— WHAT TO WORK ON —
Substitute "College" for every "School" in the lines below and give them again, changing nothing else and leaving out the pictures.

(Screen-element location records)
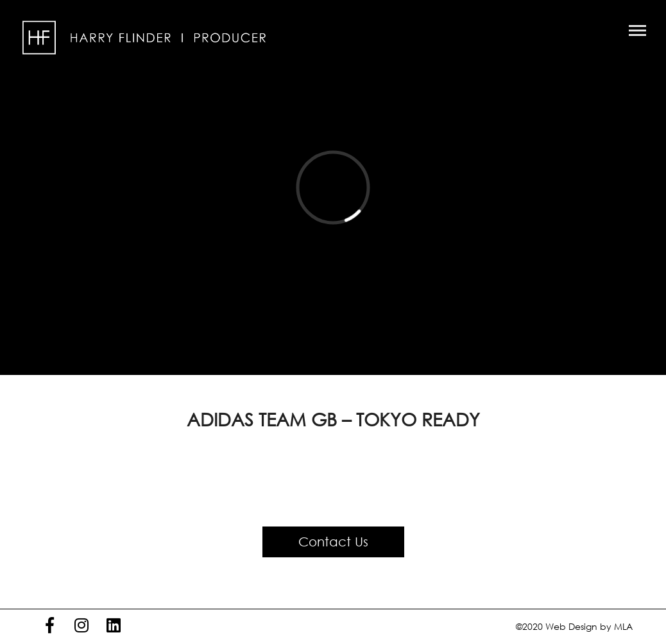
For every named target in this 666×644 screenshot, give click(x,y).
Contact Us (333, 541)
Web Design (571, 626)
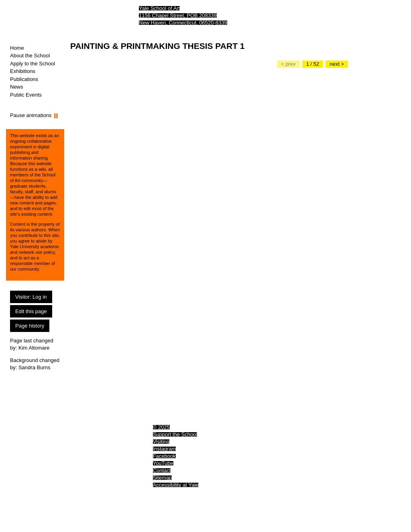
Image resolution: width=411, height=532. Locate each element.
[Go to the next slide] (337, 64)
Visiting (161, 441)
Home (17, 48)
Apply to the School (33, 63)
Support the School (175, 434)
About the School (30, 55)
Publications (24, 79)
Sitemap (163, 477)
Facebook (164, 456)
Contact (162, 470)
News (16, 87)
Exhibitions (22, 71)
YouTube (163, 463)
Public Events (26, 95)
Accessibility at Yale (176, 485)
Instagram (165, 449)
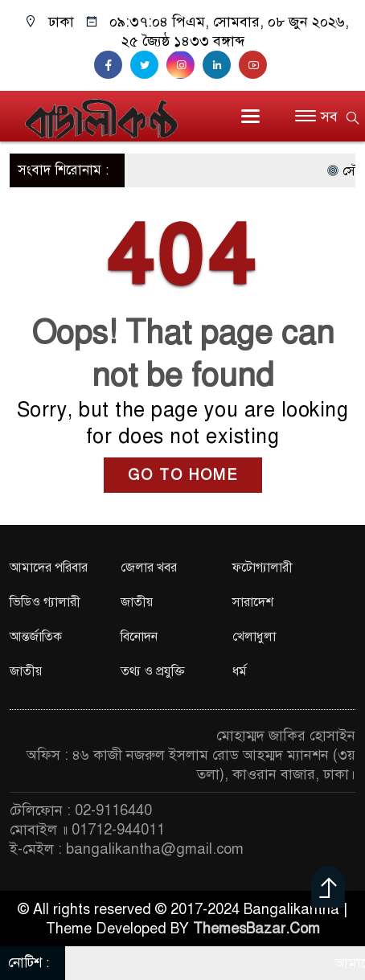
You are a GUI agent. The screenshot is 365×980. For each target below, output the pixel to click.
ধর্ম (240, 671)
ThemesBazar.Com (256, 929)
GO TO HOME (182, 475)
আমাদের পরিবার (48, 568)
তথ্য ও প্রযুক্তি (153, 671)
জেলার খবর (149, 568)
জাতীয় (137, 602)
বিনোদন (139, 637)
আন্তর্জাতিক (35, 637)
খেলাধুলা (254, 637)
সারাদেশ (252, 602)
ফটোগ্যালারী (262, 568)
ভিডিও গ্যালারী (45, 602)
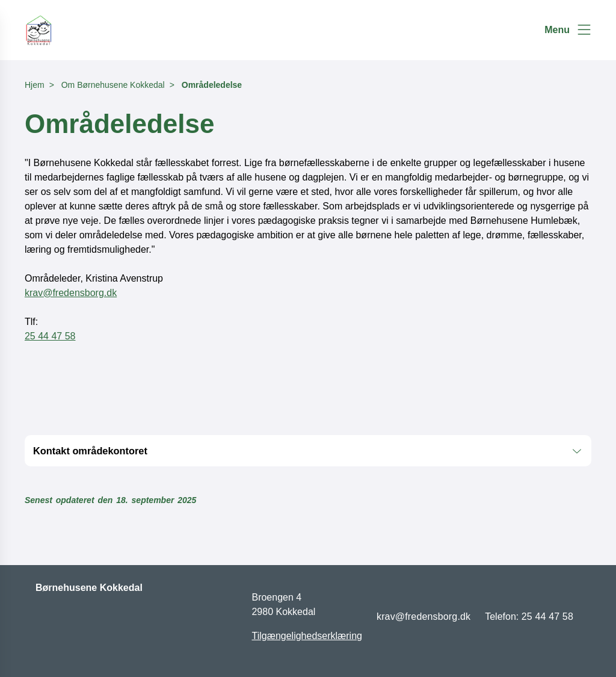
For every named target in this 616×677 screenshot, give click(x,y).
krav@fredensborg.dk (70, 292)
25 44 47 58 (50, 336)
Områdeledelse (212, 85)
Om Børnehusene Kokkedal (113, 85)
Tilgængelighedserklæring (307, 635)
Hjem (34, 85)
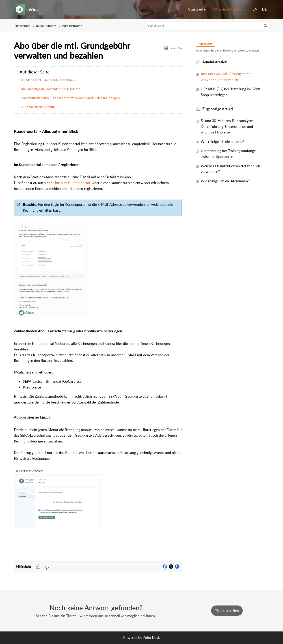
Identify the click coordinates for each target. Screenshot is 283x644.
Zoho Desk (151, 638)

— COMPLETE OUTPUT —
For every named target in this 666×644 screenshot, give click(x,y).
Contact Us (333, 541)
Web Design (571, 626)
Image resolution: width=411, height=532. Locate each element.
[Go to the next slide] (337, 64)
Visiting (161, 441)
Home (17, 48)
Apply to the College (33, 63)
Support the College (175, 434)
About the College (30, 55)
Publications (24, 79)
Sitemap (163, 477)
Facebook (164, 456)
Contact (162, 470)
News (16, 87)
Exhibitions (22, 71)
YouTube (163, 463)
Public Events (26, 95)
Accessibility at Yale (176, 485)
Instagram (165, 449)
You are a GUI agent. The screenshot is 365×980. For each target below, output the pixel to click.
ধর্ম (240, 671)
ThemesBazar.Com (256, 929)
GO TO HOME (182, 475)
আমাদের পরিবার (48, 568)
তথ্য ও প্রযুক্তি (153, 671)
জেলার খবর (149, 568)
জাতীয় (137, 602)
বিনোদন (139, 637)
আন্তর্জাতিক (35, 637)
খেলাধুলা (254, 637)
সারাদেশ (252, 602)
ফটোগ্যালারী (262, 568)
ভিডিও গ্যালারী (45, 602)
For every named target in this 616×677 screenshot, give click(x,y).
krav@fredensborg.dk (70, 292)
25 44 47 58 (50, 336)
Områdeledelse (212, 85)
Om Børnehusene Kokkedal (113, 85)
Tilgængelighedserklæring (307, 635)
Hjem (34, 85)
Identify the click coordinates for each target. Screenshot is 283x644.
Zoho Desk (151, 638)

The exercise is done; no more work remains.